→ **Input for this task**:

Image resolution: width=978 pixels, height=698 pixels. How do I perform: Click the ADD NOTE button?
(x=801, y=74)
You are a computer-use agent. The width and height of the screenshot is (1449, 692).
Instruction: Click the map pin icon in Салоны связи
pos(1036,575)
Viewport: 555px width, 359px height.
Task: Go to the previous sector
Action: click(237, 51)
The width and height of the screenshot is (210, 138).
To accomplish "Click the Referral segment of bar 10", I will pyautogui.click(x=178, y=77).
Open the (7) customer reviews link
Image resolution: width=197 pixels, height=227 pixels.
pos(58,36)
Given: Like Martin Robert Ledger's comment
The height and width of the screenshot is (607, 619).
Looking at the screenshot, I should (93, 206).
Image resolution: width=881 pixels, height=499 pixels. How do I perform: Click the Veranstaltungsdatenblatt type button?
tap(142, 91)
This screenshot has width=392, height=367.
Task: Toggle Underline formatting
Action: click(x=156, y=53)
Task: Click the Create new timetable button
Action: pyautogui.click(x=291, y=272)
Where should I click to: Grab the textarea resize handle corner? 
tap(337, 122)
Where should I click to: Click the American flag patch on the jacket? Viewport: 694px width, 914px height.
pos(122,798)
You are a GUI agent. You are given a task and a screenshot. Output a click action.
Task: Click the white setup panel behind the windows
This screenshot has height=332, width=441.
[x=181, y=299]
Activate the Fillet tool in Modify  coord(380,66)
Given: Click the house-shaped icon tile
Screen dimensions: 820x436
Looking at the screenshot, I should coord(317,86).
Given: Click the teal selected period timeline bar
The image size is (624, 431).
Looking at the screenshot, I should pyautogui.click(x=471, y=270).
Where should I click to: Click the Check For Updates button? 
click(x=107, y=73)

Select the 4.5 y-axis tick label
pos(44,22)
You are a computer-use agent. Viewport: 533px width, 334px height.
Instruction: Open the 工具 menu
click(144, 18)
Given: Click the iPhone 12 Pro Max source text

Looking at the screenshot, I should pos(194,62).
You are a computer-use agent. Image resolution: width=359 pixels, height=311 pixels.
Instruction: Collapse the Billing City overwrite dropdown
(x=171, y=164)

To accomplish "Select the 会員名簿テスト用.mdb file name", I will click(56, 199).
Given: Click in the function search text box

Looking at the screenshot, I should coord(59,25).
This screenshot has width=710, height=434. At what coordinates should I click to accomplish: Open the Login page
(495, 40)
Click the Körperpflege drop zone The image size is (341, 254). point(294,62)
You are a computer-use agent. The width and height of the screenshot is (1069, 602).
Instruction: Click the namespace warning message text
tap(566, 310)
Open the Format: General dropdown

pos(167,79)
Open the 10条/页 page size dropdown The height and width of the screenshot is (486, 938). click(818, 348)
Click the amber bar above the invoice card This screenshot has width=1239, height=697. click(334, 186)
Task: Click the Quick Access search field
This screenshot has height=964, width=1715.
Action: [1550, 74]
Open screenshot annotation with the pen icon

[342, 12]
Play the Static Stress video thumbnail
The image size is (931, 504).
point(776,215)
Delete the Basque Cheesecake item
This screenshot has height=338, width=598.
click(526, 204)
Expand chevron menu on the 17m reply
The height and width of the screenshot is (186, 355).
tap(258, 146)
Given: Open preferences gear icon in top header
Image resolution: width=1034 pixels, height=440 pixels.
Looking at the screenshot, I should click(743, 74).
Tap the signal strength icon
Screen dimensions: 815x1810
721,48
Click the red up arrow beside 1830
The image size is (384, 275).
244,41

→ **Task to complete**: Nothing in the material above may be skipped, so reproduce it all exactly.

→ **Output below**:
Image resolution: width=978 pixels, height=698 pixels. How do I perform: Click the ADD NOTE button?
(x=801, y=74)
You are a computer-use agent. The width and height of the screenshot is (1449, 692).
Instruction: Click the map pin icon in Салоны связи
pos(1036,575)
Viewport: 555px width, 359px height.
Task: Go to the previous sector
Action: click(237, 51)
The width and height of the screenshot is (210, 138).
To accomplish "Click the Referral segment of bar 10", I will pyautogui.click(x=178, y=77).
Open the (7) customer reviews link
Image resolution: width=197 pixels, height=227 pixels.
pos(58,36)
Given: Like Martin Robert Ledger's comment
The height and width of the screenshot is (607, 619).
Looking at the screenshot, I should (93, 206).
Image resolution: width=881 pixels, height=499 pixels. How do I perform: Click the Veranstaltungsdatenblatt type button?
tap(142, 91)
This screenshot has width=392, height=367.
Task: Toggle Underline formatting
Action: click(x=156, y=53)
Task: Click the Create new timetable button
Action: pyautogui.click(x=291, y=272)
Where should I click to: Grab the textarea resize handle corner? 
tap(337, 122)
Where should I click to: Click the American flag patch on the jacket? Viewport: 694px width, 914px height.
pos(122,798)
You are a GUI agent. You are given a task and a screenshot. Output a click action.
Task: Click the white setup panel behind the windows
This screenshot has height=332, width=441.
[x=181, y=299]
Activate the Fillet tool in Modify  coord(380,66)
Given: Click the house-shaped icon tile
Screen dimensions: 820x436
Looking at the screenshot, I should coord(317,86).
Given: Click the teal selected period timeline bar
The image size is (624, 431).
Looking at the screenshot, I should pyautogui.click(x=471, y=270).
Where should I click to: Click the Check For Updates button? 
click(x=107, y=73)

Select the 4.5 y-axis tick label
pos(44,22)
You are a computer-use agent. Viewport: 533px width, 334px height.
Instruction: Open the 工具 menu
click(144, 18)
Given: Click the iPhone 12 Pro Max source text

Looking at the screenshot, I should pos(194,62).
You are a computer-use agent. Image resolution: width=359 pixels, height=311 pixels.
Instruction: Collapse the Billing City overwrite dropdown
(x=171, y=164)

To accomplish "Select the 会員名簿テスト用.mdb file name", I will click(56, 199).
Given: Click in the function search text box

Looking at the screenshot, I should coord(59,25).
This screenshot has width=710, height=434. At what coordinates should I click to accomplish: Open the Login page
(495, 40)
Click the Körperpflege drop zone The image size is (341, 254). point(294,62)
You are a computer-use agent. The width and height of the screenshot is (1069, 602).
Instruction: Click the namespace warning message text
tap(566, 310)
Open the Format: General dropdown

pos(167,79)
Open the 10条/页 page size dropdown The height and width of the screenshot is (486, 938). click(818, 348)
Click the amber bar above the invoice card This screenshot has width=1239, height=697. click(334, 186)
Task: Click the Quick Access search field
This screenshot has height=964, width=1715.
Action: [1550, 74]
Open screenshot annotation with the pen icon

[342, 12]
Play the Static Stress video thumbnail
The image size is (931, 504).
point(776,215)
Delete the Basque Cheesecake item
This screenshot has height=338, width=598.
click(526, 204)
Expand chevron menu on the 17m reply
The height and width of the screenshot is (186, 355).
tap(258, 146)
Given: Open preferences gear icon in top header
Image resolution: width=1034 pixels, height=440 pixels.
Looking at the screenshot, I should click(743, 74).
Tap the signal strength icon
Screen dimensions: 815x1810
721,48
Click the red up arrow beside 1830
The image size is (384, 275).
244,41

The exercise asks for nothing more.